CUARTO.- Dado el sentir de esta resolución se imponen a la parte actora las costas causadas en la primera instancia y sobre la cuestión fijada en el acto de la vista, no se hace expreso pronunciamiento sobre las de esta alzada (art. 394 y 398 LEC ).
Y por lo que antecede,
Fallo
Estimar el recurso interpuesto en nombre de D. Pedro Miguel contra la sentencia dictada por la Iltma. Sra.

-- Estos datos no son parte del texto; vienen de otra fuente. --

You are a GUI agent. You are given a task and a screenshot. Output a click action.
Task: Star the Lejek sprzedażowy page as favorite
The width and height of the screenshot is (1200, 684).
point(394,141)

Magistrada del Juzgado de lª Instancia nº 3 de Motril en juicio posesorio nº 1.075/09 de fecha 5 de abril 2010 que se revoca acordando en su lugar desestimar la demanda interpuesta en nombre de D. Jesús contra el ahora apelante al que absolvemos de los pedimentos de la misma, condenando al demandante a las costas de la primera instancia sin hacer pronunciamiento de las de esta alzada y devolución al apelante del depósito.
La presente resolución es firme y contra la misma no cabe recurso.
Así, por esta nuestra sentencia, definitivamente juzgando, lo pronunciamos, mandamos y firmamos.